EXERCISE REQUIREMENTS.
- 1) Answer these questions using the Reunion Project text:
(a) In what year was The Reunion Project founded?
(b) In what city, and on what date, will the next event take place?
(c) What is the deadline for applications?
- 2) Decide whether each statement agrees with the Reunion Project text. Answer yes or no, and quote the words from the text that settle it.
(a) The Reunion Project was founded by healthcare providers.
(b) The new Work Groups will have open membership for interested community members.
(c) In 2020 the project plans to reduce the size of its Steering Committee.
- 3) Copy word for word the part of the Reunion Project text between "We are expanding" and "interested community members.", inclusive.

SUPPLIED TEXT.
|---|
TPAN The Reunion Project
Founded in 2015 by activists living with HIV, The Reunion Project (TRP) is the national alliance of long-term survivors of HIV, collaborating with local and national HIV advocates, providers and researchers. Together, we convene and connect individuals and communities, sharing our experiences of survival and loss while honoring our past, and developing successful strategies for living and supporting one another—today and into the future.
 
Our next event will be held in Los Angeles, CA, on Saturday, Dec. 7.
 
Call for candidates

In 2020, we are building our project in two ways: 

We are expanding our Steering Committee, and invite people to apply for consideration.

We are starting Work Groups that will be led by the Steering Committee, with open membership for interested community members.

DEADLINE FOR APPLICATIONS: DEC. 31, 2019

We encourage leaders of local or national efforts involving long-term survivors to consider candidacy, as well as members of different communities affected by HIV, including BIPOC (Black, indigenous and people of color) individuals, immigrants, LGBQ people, transgender/GNC people, current or former drug users, sex workers and/or people who have experienced imprisonment.
|---|
GIVEN DATA.

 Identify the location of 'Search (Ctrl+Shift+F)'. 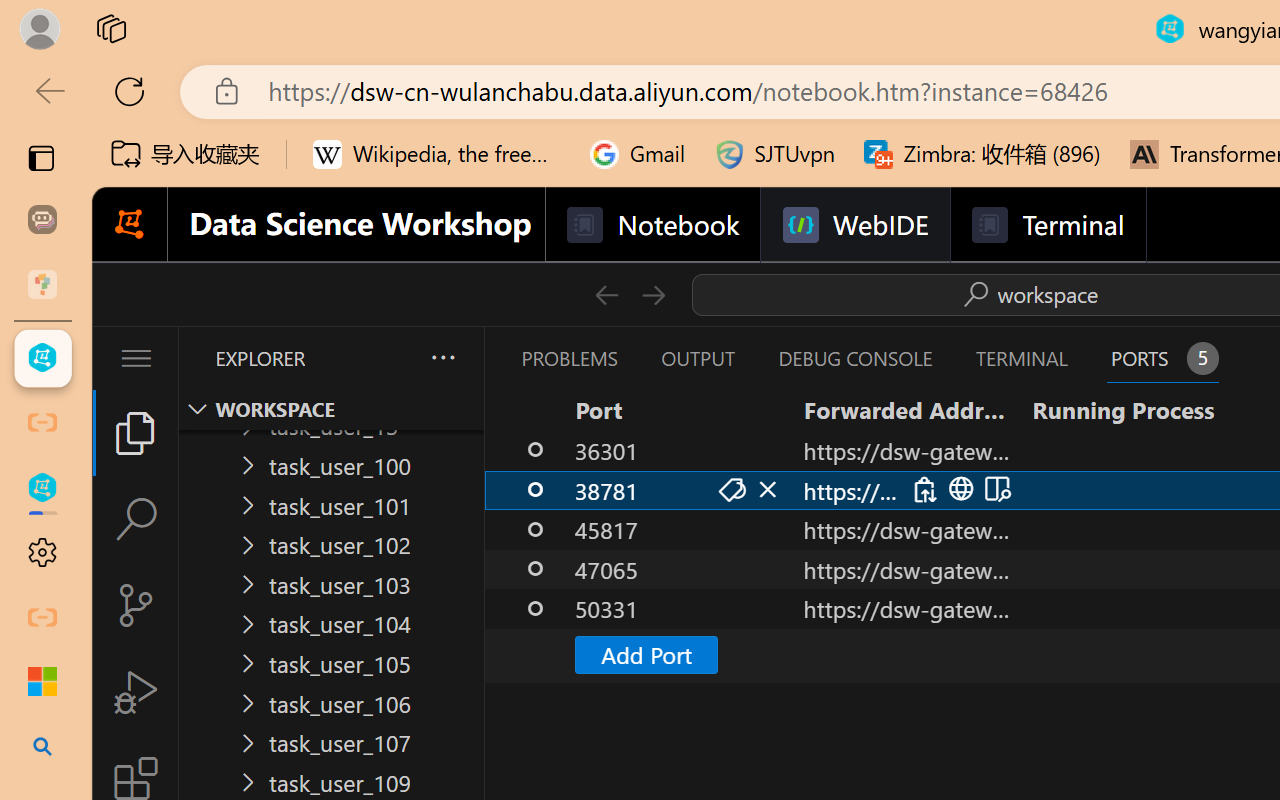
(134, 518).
|---|
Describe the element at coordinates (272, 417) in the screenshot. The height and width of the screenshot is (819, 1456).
|---|
YOUR WRITTEN ANSWERS.
- 1)
(a) 2015
(b) Los Angeles, CA, on Saturday, Dec. 7
(c) Dec. 31, 2019

- 2)
(a) No: "Founded in 2015 by activists living with HIV"
(b) Yes: "with open membership for interested community members"
(c) No: "We are expanding our Steering Committee"

- 3)
We are expanding our Steering Committee, and invite people to apply for consideration.

We are starting Work Groups that will be led by the Steering Committee, with open membership for interested community members.